Thursday, 15 March 2012

Rwanda : “Branchless” banking makes debut in Rwanda

Bank of Kigali, Rwanda’s biggest bank is battling it out for new clients with regional giants
Bank of Kigali, Rwanda’s biggest bank is battling it out for new clients with regional giants
Three of Rwanda’s biggest banks are taking their war for new clients to a new level – each planning to launch got to the remotest parts of the country using a new initiative called Agency banking.
As competition gets tougher but for the same clientele – who are mainly found in urban areas, the market has of late become saturated. The solution has been to find ways of reaching the rural parts, but without setting up the usual costly branches that require a whole new infrastructure.
The solution devised is the Agency banking, a form of branchless establishment. What happens is that the banks partner with different outlets such as neighbourhood shops, supermarkets and hardware stores — to offer such services as making deposits and withdrawals.
Kenya Commercial Bank (KCB Rwanda) was the first to get into the scheme.

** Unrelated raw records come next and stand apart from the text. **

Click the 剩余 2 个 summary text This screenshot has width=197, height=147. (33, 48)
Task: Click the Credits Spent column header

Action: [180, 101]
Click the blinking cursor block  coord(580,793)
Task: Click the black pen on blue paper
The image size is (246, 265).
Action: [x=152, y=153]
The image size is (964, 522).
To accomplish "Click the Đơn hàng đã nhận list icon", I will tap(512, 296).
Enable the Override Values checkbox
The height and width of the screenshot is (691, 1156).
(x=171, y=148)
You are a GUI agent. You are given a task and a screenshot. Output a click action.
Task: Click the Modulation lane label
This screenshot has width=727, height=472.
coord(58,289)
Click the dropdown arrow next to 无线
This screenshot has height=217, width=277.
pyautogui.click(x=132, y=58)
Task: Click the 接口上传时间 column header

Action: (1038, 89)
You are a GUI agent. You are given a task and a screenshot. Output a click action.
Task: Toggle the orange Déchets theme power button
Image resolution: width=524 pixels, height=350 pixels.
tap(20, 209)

KCB Rwanda has launched the product ahead of its rivals with 75 pilot outlets across the country, and is targeting to increase this to 135 countrywide.
Equity Bank Rwanda, which is a new Kenyan entrant into the Rwandan market, is planning on partnering with 200 outlets. Equity is Kenya’s largest bank in terms of customer base.
The only local Rwandan brand that is in the final stages of launching the service is Bank of Kigali (BK), Rwanda’s biggest bank in terms of assets base. Officials at the lender hope to begin with several dozen outlets.
Meanwhile, the National Bank of Rwanda (NBR) has indicated that it would like to have many of the banks going into the service to bring into the banking sector the rural communities. The central bank announced recently that it was preparing to licence new operators.
Government data shows that just fewer than 20 percent of the population use the conventional banking system. Another small percentage use cooperatives and Savings and Credit Co-operative Societies (saccos) and micro-finance banks.
For its part, KCB is keeping ahead of its competitors. It already targeting to partner with many of these saccos spread out into the rural hills of the country.